SOLOPOS.COM - JIBI/Solopos/Burhan Aris Nugraha

Solopos.com, SUKOHARJO — Manager Divisi Pencegahan Penanganan Kekerasan Berbasis Masyarakat, Solidaritas Perempuan untuk Kemanusiaan dan Hak Asasi Manusia (Spek-HAM), Fitri Haryani, Senin (17/10/2022) mengatakan hingga September 2022 aduan Kekerasan Dalam Rumah Tangga (KDRT) mencapai 58 kasus.

“Tahun ini sampai bulan September ada 58 kasus, Kasus 2019 ada 64 kasus, pada 2020 ada 80 kasus.
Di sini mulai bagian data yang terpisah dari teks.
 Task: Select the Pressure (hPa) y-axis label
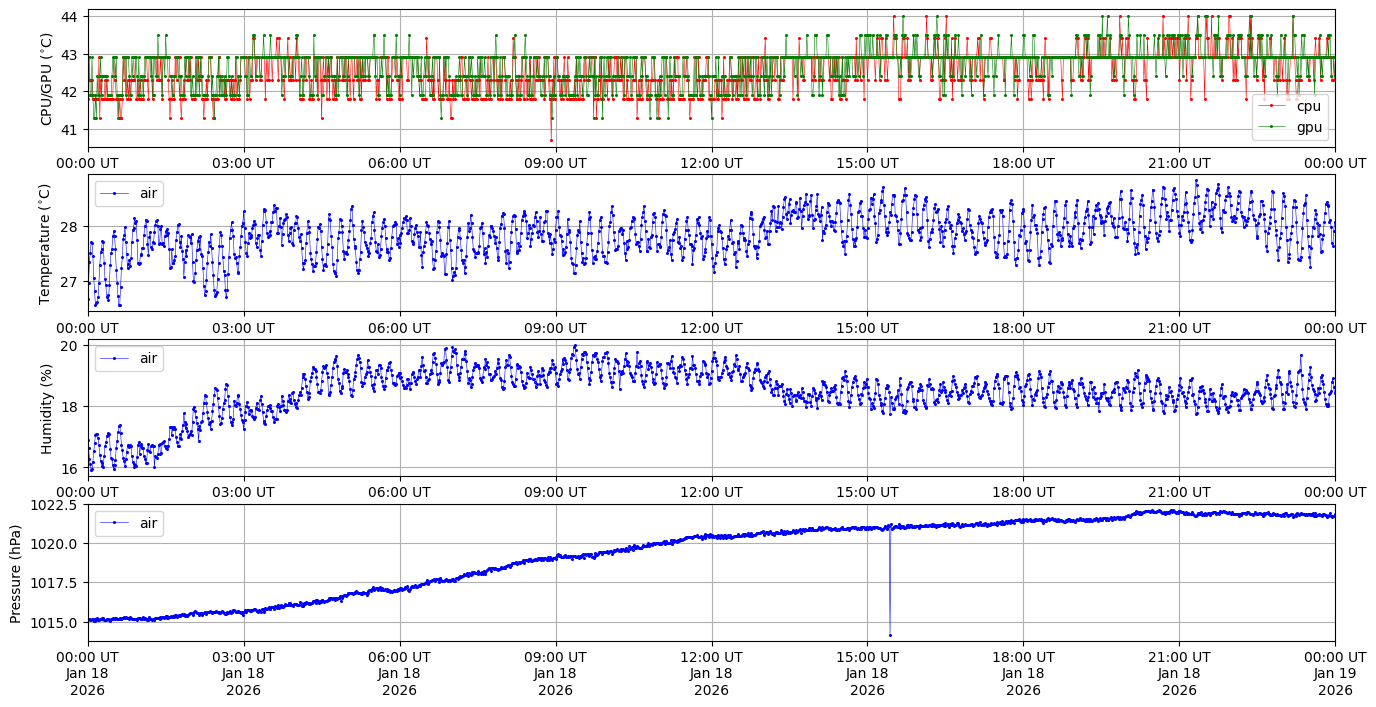16,573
Untuk tahun 2021 sejumlah 74 kasus,” jelas Fitri kepada Solopos.com melalui sambungan telepon.

Promosi Lebaran Zaman Now, Saatnya Bagi-bagi THR Emas dari Pegadaian

Sebanyak 80% dari mereka berusia produktif antara 25 tahun hingga 35 tahun. Fitri menyebut faktor KDRT tak tunggal, korban biasanya ditelantarkan sementara pelaku sudah punya pasangan lain.
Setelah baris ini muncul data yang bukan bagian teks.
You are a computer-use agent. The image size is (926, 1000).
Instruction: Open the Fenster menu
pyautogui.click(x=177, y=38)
“Untuk yang KDRT, korban lebih banyak digantung statusnya, jadi pihak laki laki enggak mau dicerai, tetapi tidak mau bertanggung jawab dalam keluarga. Kami fokus perempuan ya pendampingannya. Kalau [kekerasan dalam pacaran] KDP masih ada, biasanya bentuknya kekerasan seksual atau penyebaran foto PAP jadi masuk kekerasan gender berbasis online,” terang Fitri.

Beberapa aduan yang dia terima justru berkebalikan dengan aduan korban ke Polres Sukoharjo. Fitri justru menerima lebih banyak korban perempuan yang bekerja, sementara kebanyakan korban berasal dari Solo.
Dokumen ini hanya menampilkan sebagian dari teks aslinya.